Friday, February 12, 2010

Black History Month

AFA Members, Congressional staffers, Civic leaders, and DOCA members, in February every year, the nation celebrates Black History month. For this year, I asked Dr. Alan Gropman, Distinguished Professor of National Security Policy at the Industrial College of the Armed Forces … and arguably this country’s foremost expert on Blacks in the military, to write a piece to gave us a better understanding of why we recognize this subject throughout the month.

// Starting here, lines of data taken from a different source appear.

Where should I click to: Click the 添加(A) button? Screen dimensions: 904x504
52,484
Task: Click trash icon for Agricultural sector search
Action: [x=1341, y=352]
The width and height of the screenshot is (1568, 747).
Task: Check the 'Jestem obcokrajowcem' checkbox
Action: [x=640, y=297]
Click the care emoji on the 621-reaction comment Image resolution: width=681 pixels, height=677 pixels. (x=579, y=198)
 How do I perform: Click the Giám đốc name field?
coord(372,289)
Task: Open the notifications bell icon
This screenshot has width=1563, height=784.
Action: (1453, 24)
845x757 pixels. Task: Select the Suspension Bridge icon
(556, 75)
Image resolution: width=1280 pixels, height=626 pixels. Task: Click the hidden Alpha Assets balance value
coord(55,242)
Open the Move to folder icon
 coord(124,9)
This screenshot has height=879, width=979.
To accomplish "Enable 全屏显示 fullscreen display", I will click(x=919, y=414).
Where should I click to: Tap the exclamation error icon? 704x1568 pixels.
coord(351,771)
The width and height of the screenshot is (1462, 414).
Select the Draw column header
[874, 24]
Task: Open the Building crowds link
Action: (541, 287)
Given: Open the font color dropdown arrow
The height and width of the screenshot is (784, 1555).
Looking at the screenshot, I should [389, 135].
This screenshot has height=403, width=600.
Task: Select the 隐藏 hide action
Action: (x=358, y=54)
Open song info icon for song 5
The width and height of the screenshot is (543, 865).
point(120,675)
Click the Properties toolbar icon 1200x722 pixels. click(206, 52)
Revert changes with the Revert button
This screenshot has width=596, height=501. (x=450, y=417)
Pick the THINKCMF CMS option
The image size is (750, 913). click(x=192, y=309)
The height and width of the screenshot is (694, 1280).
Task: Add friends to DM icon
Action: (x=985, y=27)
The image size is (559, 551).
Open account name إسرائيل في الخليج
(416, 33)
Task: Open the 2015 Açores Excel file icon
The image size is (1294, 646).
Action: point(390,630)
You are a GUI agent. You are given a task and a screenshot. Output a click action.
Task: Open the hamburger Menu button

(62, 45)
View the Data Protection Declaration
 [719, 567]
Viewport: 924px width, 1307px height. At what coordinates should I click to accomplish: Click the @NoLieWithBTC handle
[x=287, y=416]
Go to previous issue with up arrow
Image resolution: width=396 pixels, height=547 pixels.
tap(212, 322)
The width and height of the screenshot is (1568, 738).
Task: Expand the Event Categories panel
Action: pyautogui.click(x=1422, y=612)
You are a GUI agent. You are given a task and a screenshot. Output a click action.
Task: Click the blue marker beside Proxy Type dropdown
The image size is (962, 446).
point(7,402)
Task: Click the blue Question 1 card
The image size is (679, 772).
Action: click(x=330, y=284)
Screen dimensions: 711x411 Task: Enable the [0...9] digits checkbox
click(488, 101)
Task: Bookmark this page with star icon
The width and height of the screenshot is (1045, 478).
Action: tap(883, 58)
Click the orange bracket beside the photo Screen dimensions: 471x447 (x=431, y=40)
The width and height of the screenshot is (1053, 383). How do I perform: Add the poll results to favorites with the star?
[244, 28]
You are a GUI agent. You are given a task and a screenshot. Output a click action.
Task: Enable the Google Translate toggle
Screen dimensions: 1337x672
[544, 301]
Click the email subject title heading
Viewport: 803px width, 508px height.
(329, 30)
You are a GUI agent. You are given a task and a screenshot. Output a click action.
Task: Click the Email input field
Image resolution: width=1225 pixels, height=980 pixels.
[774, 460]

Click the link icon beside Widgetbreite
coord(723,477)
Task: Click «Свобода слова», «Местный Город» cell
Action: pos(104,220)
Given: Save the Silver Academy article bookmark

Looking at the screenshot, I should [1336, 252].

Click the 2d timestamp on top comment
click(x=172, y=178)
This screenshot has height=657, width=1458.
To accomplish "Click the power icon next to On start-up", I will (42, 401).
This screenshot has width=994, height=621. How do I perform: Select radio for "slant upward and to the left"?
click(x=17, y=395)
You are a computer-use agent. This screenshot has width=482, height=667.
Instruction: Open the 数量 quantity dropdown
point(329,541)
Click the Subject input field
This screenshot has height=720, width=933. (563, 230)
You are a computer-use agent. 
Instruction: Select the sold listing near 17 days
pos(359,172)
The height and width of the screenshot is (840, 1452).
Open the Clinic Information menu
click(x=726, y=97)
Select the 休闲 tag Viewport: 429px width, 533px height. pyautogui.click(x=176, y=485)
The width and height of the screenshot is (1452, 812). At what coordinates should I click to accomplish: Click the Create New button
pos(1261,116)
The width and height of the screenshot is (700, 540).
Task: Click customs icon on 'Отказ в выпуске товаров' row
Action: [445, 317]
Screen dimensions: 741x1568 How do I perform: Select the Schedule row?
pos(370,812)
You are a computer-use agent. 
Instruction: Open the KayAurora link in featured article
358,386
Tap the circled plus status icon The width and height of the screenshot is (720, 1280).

His piece is remarkable by a number of measures … first, he brings to the forefront the many contributions of Blacks to our military history. Secondly, he points to the heroism of the many individuals in the Revolutionary War, the War of 1812, the Civil War, and the World Wars I and II – heroism that most Americans [me included] did not know. Finally he highlights the many contributions of the Tuskegee Airmen to our war effort in World War II. Their extraordinary achievements were but one reason why the Air Force Association recognized the Tuskegee Airmen for a Lifetime Achievement Award – the first ever awarded to a group (rather than an individual) this past year.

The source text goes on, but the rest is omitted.